* [YOUR TASK]: Write out every line of the records below word for word, leaving out the pictures.

* [STORED RECORDS]:
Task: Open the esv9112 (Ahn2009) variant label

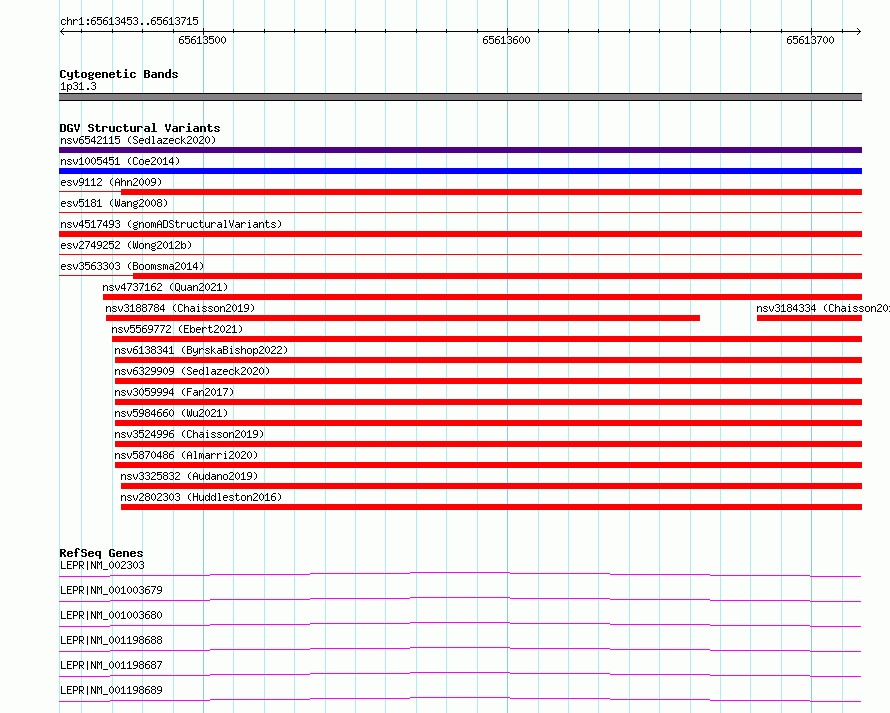Action: (111, 182)
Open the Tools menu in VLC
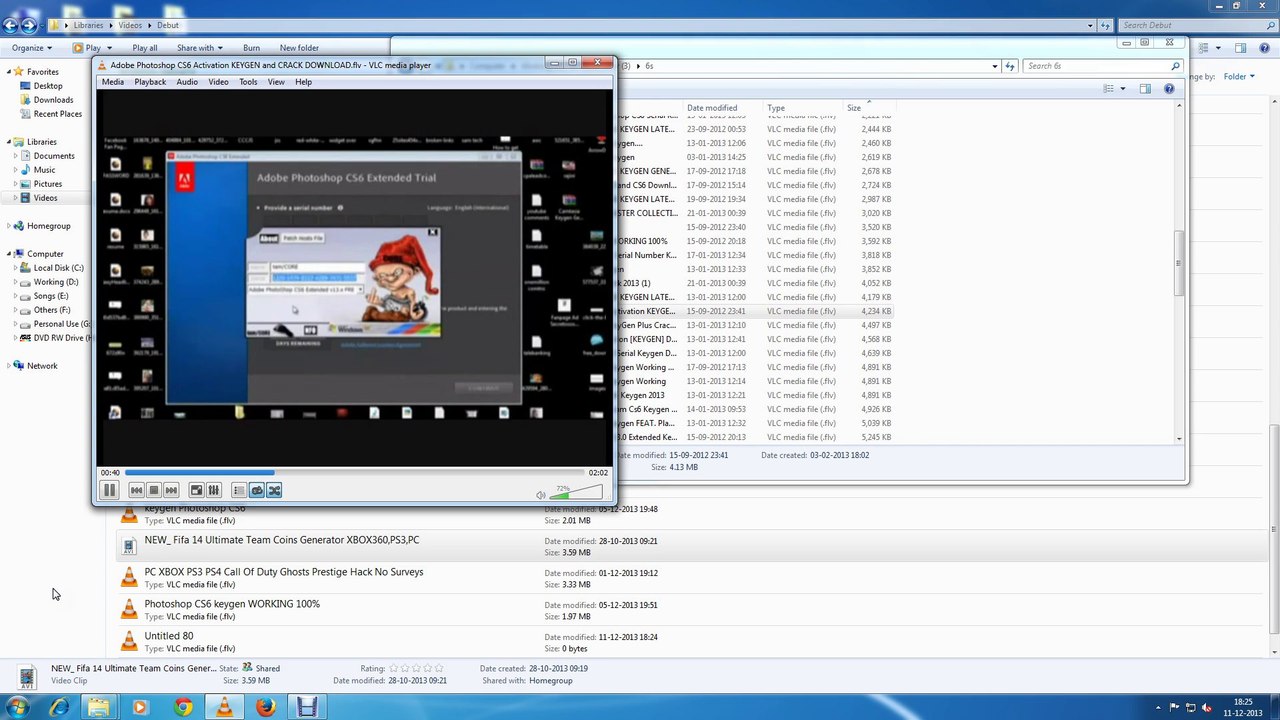 [248, 82]
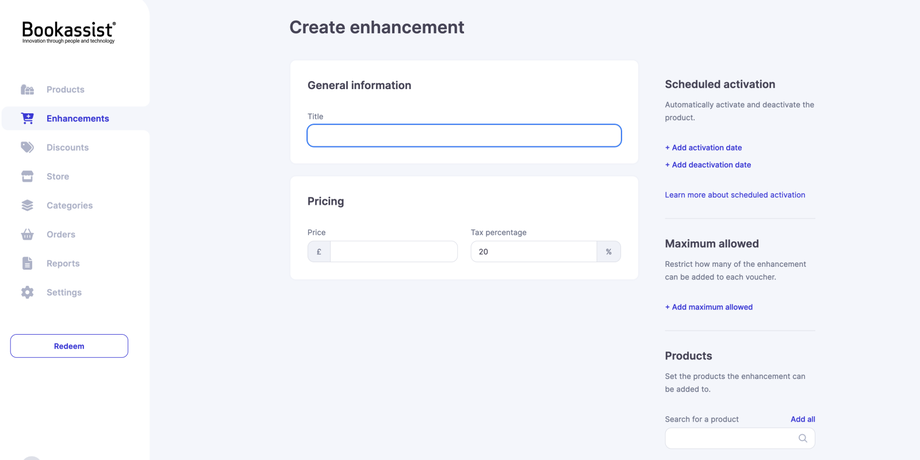Click the Settings gear icon
920x460 pixels.
(27, 292)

* [IN RESPONSE]:
Task: Open the esv9112 (Ahn2009) variant label

Action: (111, 182)
Open the Tools menu in VLC
 [248, 82]
Click the Settings gear icon
920x460 pixels.
(27, 292)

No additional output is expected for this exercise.